I have been thinking about quotients lately and pondered the following:

Let $G$ be a connected linear algebraic group and $X$ a $G$-variety acting via the morphism $\sigma:G\times X\rightarrow X$. Let $p:L\rightarrow X$ be a line bundle on $X$.

A $G$-linearisation of $L$ is an action of $G$ on $L$ such that $p(g\cdot l)= g\cdot p(l)$, for $l\in L, g\in G$, and which restricts to a linear isomorphism $L_{x}\rightarrow L_{g\cdot x}$ on the fibres. This last condition can be expressed as saying that there is an isomorphism $L\rightarrow g^{\ast}L$, for each $g\in G$ (here $g^{\ast}L$ is the pullback bundle by the automorphism $g$ of $X$). In fact, since $G$ is connected, a $G$-linearisation of $L$ exists if and only if there is an isomorphism $p_{2}^{\ast}L\rightarrow \sigma^{\ast}L$ of bundles on $G\times X$, with $p_{2}$ the projection to $X$.
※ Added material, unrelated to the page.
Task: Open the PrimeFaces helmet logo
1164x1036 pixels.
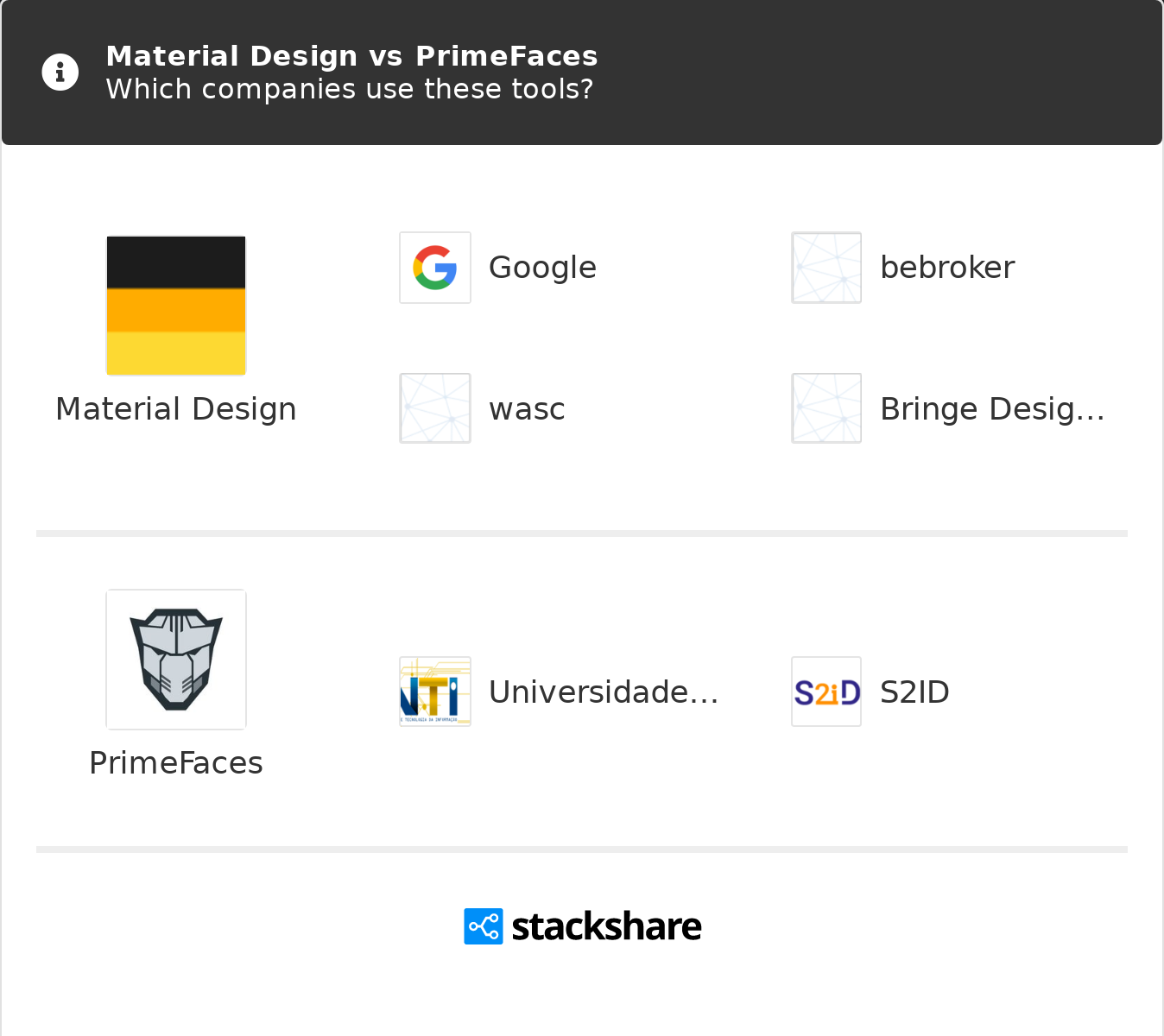Action: [x=176, y=660]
It is known (Corollary 7.2, p.109, 'Lectures on Invariant Theory' - Dolgachev) that if $X$ is normal then for any $L$ there is some power of $L$ that admits a $G$-linearisation.

Question 1: Can someone provide an example of a non-normal $G$-variety $X$ and a line bundle $L$ for which no power $L^{n}$ admits a $G$-linearisation? .

Question 1': If no such example can exist can someone point me towards the literature (if any) where this question is addressed?

The existence result for normal $X$ relies on that fact that there is an exact sequence

$ 0\rightarrow K \rightarrow Pic^{G}(X)\rightarrow Pic(X) \rightarrow Pic(G)$

and that $Pic(G)$ is finite. Here $K$ is the group of rational characters of $G$ and $Pic^{G}(X)$ is the group of line bundles admitting a $G$-linearisation (or line $G$-bundles in Dolgachev's terminology).

Question 2: Can we extend the exact sequence

$0\rightarrow K \rightarrow Pic^{G}(X) \rightarrow Pic(X)$

to the right for arbitrary $X$ and in a 'canonical' manner? (ie, is this exact sequence the tail of a canonical long exact sequence for any $G$-variety X?)

Question 2': If so, what groups appear? Do they have any 'down-to-earth' interpretations? (eg, we have $Pic(G)$ appearing for normal $X$).

Thanks in advance and apologies if this is standard material in GIT - I only have a copy of Dolgachev's notes at hand and these questions are not addressed.